Bitcoin’s price recently reached the $50K mark and surpassed a 16-day high.
Analyzing the significant corrections of the past year, we can see a pattern in the daily timeframe. Often, breaking above the 20-day MA line or closing a candlestick higher has led to an upward trend.
This pattern was repeated six times, but it failed twice. The market was already too hot at the time of the first failure. FUDs were caused by China’s ban on miners and Elon Musk’s famous tweet that Tesla had stopped accepting Bitcoin.
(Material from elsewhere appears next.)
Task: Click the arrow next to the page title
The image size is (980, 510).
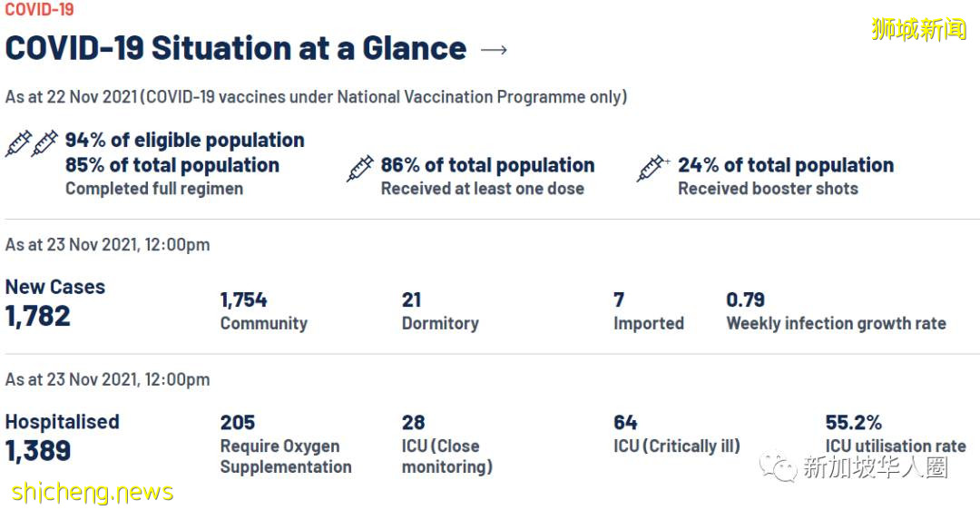Action: 495,50
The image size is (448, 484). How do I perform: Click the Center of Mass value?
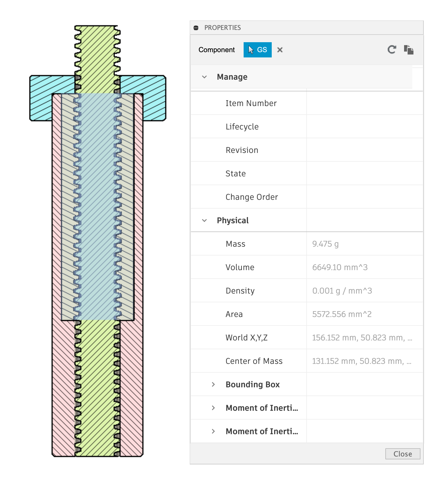pos(361,361)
A candlestick has been placed above the 20-day MA. We will have to wait to see if this triggers a new Bitcoin rally.
Bitcoin was able to surpass the dynamic descending line in the shorter timeframes. It is currently trading below the MA-200 line for nearly 40 days.
Breaking above this resistance could lead to a continuation run to the static and dynamic resistances of $53 -54K. Analysts believe that the price could retrace from this area.
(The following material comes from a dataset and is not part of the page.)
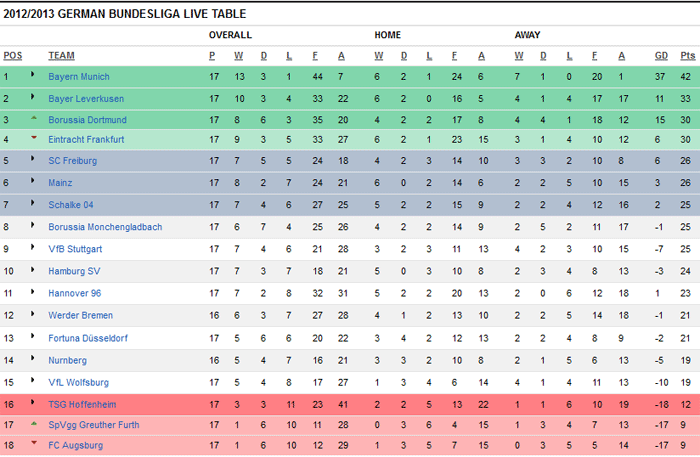
Task: Open the VfL Wolfsburg team link
Action: coord(79,382)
The majority of on-chain metrics confirm that there will be a supply shock in the medium-term. One thing to be concerned about is the average transaction size from derivative exchanges to other exchanges.
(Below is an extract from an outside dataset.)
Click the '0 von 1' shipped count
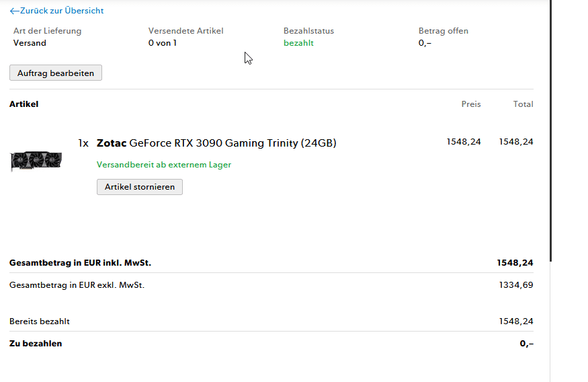Image resolution: width=588 pixels, height=382 pixels. 163,43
This chart shows that retail traders make up the majority of the perpetual market. The short-term price action will therefore be volatile.
This analysis was done exclusively by @GrizzlyBTClover and @CryptoVizArt for CryptoPotato.
Marla Brooks – Financial Analysis
My name is Marla Brooks, and I am the mainstream behind the”observednews.com” for the powerful and most delicate insights into the latest activities in the financial analysis category. I started my journey as an independent financial consultant. I had approximately nine years of experience in this field. I am free soul so; my passion for exploring the world has taken me to the nations across the globe and given me the chance to report for a portion of the best news associations. Currently, I am a full-time editor as experienced in finance and started to use my abilities.